While acknowledging the difficulty in putting an exact dollar figure to it, global investment bank UBS has proposed a baseline.
“Our economists estimate a two-month halt on China package tours could directly cost Australia at least $1bn in services exports. Secondary impacts could be multiples of this
amount; particular if commodity exports are affected,” UBS analysts and economists wrote in a research note issued to Business Insider Australia. “As with SARS, the coronavirus looks set to have a material impact on GDP, retail sales and tourism.”
Appearing to spread “faster than SARS” and with higher mortality than swine flu, UBS said financial markets are understandably concerned.
“Stocks exposed to the Chinese consumer (Treasury Wine), Chinese shoppers in Australia (Scentre, Vicinity, Crown, Star), Chinese students (IDP Education) and tourism (Qantas, Virgin, Sydney Airport, Flight Centre, Webjet, Corporate Travel) are most likely to be affected,” the report noted. “Healthcare stocks could experience higher demand, while lower commodity prices are a negative for Resources.”
The broader Australian economy also looks exposed, given China buys a third of its exports, or around $152 billion – a far greater share than during the SARS outbreak. Then there’s the country’s tourism sector, where Chinese visitors annually contribute up to $20 billion. China’s ban of tour groups threaten to seriously disrupt the sector this year.
“We estimate that up to 17% – up to $3.3 billion – of this spending is from group tours. Given February & March are two of the busiest months for Chinese travellers to Australia – as much as one quarter of annual arrivals – we estimate the cost from the halt could be at least $1 billion,” UBS noted. “However, if travel disruptions are extended, or expand to cover independent travellers, the cost could be much greater.”
This would only be worsened be if Australians, spooked by the sight of face masks and media stories, reign in their own spending and travel, according to AMP Capital economist Diana Mousina.
“There could also be an impact if Australians start staying home.

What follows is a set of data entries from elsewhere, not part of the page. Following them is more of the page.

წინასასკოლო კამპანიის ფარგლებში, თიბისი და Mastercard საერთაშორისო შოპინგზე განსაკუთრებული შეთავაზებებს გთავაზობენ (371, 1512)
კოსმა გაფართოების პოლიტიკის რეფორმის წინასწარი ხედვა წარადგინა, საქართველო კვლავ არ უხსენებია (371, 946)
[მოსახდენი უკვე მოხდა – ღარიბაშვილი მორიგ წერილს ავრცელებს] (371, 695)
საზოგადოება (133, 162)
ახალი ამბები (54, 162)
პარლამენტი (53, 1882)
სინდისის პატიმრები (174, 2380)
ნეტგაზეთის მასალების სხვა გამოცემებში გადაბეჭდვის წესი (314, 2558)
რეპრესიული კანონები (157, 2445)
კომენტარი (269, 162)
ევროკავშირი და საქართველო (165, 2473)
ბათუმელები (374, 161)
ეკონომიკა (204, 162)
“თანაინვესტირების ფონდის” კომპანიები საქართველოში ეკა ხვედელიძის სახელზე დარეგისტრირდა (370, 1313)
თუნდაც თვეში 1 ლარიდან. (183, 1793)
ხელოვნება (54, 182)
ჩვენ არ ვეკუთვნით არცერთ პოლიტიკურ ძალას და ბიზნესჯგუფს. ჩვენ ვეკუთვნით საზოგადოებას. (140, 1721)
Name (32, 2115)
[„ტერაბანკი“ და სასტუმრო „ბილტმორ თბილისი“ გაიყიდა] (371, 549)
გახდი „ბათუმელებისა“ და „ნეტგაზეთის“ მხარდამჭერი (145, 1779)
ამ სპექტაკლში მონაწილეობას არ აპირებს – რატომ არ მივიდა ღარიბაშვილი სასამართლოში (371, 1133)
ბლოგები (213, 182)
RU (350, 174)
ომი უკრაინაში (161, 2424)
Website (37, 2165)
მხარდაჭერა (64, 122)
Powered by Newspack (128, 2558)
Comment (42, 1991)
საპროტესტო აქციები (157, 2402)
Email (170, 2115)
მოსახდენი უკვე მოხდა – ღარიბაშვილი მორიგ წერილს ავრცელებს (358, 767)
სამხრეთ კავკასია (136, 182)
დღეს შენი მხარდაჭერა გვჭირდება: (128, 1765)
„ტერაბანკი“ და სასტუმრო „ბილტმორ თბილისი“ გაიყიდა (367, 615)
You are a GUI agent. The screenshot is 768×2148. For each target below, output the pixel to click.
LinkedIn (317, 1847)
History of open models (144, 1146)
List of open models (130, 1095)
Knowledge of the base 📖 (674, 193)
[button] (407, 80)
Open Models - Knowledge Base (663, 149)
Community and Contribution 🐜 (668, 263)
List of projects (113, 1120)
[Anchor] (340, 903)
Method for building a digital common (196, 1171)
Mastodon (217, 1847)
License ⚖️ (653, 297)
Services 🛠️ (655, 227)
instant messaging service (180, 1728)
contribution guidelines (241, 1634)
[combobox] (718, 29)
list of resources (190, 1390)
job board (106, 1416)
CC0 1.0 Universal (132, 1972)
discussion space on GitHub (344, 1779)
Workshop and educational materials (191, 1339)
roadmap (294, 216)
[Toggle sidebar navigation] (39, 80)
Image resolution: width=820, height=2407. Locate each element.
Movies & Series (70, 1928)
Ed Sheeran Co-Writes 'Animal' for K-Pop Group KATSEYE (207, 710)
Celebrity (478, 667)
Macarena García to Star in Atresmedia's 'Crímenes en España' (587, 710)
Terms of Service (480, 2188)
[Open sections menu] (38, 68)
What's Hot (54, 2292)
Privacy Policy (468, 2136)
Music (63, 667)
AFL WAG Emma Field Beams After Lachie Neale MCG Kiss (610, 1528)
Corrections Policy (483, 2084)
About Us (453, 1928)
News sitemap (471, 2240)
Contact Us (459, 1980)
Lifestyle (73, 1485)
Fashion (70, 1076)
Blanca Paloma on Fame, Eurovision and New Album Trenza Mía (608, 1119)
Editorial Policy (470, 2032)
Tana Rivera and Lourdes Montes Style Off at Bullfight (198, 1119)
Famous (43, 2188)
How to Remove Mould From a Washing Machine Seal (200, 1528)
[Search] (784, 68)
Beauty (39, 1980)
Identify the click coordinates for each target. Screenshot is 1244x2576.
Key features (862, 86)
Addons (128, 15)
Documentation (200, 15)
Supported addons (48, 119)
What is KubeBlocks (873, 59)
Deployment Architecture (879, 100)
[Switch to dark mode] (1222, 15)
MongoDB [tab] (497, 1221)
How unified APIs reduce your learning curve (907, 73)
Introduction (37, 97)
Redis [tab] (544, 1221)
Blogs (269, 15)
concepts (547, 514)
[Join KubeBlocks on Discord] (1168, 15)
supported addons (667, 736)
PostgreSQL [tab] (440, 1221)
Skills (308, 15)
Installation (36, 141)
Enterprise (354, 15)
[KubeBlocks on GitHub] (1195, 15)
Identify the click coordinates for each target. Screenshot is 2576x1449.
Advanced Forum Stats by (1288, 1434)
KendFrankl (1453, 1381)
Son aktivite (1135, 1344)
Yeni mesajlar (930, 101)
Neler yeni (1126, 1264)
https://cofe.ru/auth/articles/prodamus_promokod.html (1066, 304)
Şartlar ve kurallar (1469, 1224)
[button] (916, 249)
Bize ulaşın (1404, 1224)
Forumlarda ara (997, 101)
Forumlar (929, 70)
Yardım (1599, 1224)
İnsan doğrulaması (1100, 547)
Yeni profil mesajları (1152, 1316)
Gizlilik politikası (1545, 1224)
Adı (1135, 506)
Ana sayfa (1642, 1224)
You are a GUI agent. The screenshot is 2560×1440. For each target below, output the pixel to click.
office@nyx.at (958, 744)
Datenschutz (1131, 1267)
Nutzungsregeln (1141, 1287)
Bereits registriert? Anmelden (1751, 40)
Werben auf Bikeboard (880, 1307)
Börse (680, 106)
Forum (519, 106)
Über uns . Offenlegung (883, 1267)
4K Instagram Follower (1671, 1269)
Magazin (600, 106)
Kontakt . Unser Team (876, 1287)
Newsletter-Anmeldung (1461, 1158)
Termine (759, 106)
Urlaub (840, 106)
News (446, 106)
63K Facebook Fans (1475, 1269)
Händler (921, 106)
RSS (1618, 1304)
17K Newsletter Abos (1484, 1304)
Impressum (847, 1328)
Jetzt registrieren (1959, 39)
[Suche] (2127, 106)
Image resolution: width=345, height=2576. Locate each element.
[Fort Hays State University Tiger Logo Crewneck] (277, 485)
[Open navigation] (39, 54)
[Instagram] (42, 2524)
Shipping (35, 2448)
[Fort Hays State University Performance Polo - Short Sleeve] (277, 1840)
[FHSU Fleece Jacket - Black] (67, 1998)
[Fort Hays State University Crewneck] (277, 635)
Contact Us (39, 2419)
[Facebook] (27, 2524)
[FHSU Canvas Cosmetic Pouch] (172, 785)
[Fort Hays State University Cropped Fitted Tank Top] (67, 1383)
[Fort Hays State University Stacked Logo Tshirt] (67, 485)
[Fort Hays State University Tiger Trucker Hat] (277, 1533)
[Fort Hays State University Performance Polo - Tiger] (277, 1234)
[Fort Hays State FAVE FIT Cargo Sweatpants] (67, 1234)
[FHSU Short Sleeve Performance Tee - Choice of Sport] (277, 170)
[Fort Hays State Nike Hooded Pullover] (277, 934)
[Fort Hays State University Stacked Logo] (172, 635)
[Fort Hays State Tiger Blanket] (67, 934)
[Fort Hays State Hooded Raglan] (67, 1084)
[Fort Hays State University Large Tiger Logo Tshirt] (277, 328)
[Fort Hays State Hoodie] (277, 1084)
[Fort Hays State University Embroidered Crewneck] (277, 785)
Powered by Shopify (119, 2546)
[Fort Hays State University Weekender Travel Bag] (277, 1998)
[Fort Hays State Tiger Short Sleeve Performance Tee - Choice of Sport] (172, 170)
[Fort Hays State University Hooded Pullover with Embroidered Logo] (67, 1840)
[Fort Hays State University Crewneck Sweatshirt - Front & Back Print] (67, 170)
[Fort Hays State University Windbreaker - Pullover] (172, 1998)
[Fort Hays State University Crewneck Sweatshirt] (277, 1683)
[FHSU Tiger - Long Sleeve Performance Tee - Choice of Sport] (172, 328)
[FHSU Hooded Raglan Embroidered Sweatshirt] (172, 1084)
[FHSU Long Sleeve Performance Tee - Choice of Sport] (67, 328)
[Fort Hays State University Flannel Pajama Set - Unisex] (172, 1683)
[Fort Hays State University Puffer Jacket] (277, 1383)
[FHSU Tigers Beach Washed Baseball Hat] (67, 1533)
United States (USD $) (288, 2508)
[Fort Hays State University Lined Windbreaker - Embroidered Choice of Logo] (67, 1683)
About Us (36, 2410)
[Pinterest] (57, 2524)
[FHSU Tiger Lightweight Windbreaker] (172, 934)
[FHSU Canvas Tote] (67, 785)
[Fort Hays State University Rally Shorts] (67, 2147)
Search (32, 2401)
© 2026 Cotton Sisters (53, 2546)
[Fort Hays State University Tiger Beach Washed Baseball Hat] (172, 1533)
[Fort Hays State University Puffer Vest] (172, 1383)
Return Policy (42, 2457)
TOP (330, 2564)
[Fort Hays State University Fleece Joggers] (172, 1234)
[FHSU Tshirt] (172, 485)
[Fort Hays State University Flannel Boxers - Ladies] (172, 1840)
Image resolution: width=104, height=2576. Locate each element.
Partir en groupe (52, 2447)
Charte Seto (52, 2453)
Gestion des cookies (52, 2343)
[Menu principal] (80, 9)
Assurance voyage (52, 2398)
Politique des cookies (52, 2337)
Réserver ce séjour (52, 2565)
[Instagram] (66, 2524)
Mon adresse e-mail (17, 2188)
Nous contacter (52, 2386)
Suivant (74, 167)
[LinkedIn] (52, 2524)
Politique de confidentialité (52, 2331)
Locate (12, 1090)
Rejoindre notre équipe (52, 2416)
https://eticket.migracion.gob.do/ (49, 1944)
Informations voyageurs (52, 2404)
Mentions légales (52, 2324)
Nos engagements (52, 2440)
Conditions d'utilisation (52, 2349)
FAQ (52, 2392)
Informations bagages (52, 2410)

On our estimates, the total detraction to growth is worth around 0.2-0.3% of GDP but there are offsets from the Australian dollar depreciation – as a result of the risk-off global environment – and lower travel to China which is a reduction in imports – unless travellers choose to go to another offshore destination),” Mousina said in a separate research note. “Along with the bushfires, the total impact to March quarter GDP growth could be around [a loss of] 0.5%.”
China’s economy, responsible for about a third of the world’s GDP, will also face pressures and thus a potential slowdown if the situation was to worsen.
“The disruption to China’s economic growth will be mainly via lower retail spending, travel and closed or not fully operational businesses,” Mousina said. “The risk is that the situation worsens and disrupts economic growth for a number of months and chokes off the recent improvement in growth across China and other emerging markets.”
A weakened China would almost certainly translate to a weakened Australian economy. With the full impact of the bushfires yet to be quantified, a long and disruptive virus is the last thing Australia needs.